-- Opening Marker --
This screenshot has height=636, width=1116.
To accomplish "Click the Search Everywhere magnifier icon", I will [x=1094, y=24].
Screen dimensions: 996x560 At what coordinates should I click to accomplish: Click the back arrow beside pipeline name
-- Closing Marker --
-- Opening Marker --
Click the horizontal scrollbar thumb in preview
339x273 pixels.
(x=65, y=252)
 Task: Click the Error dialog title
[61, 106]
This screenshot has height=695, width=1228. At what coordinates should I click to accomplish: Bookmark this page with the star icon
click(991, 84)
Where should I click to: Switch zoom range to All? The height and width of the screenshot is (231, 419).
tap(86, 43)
-- Closing Marker --
● **WORK REQUIRED**
Output exactly one stretch of the listing: from the line containing "This screenshot has height=636, width=1116." through the line containing "Screen dimensions: 996x560", both end lines included.

● **RESPONSE BOX**
This screenshot has height=636, width=1116.
To accomplish "Click the Search Everywhere magnifier icon", I will [x=1094, y=24].
Screen dimensions: 996x560 At what coordinates should I click to accomplish: Click the back arrow beside pipeline name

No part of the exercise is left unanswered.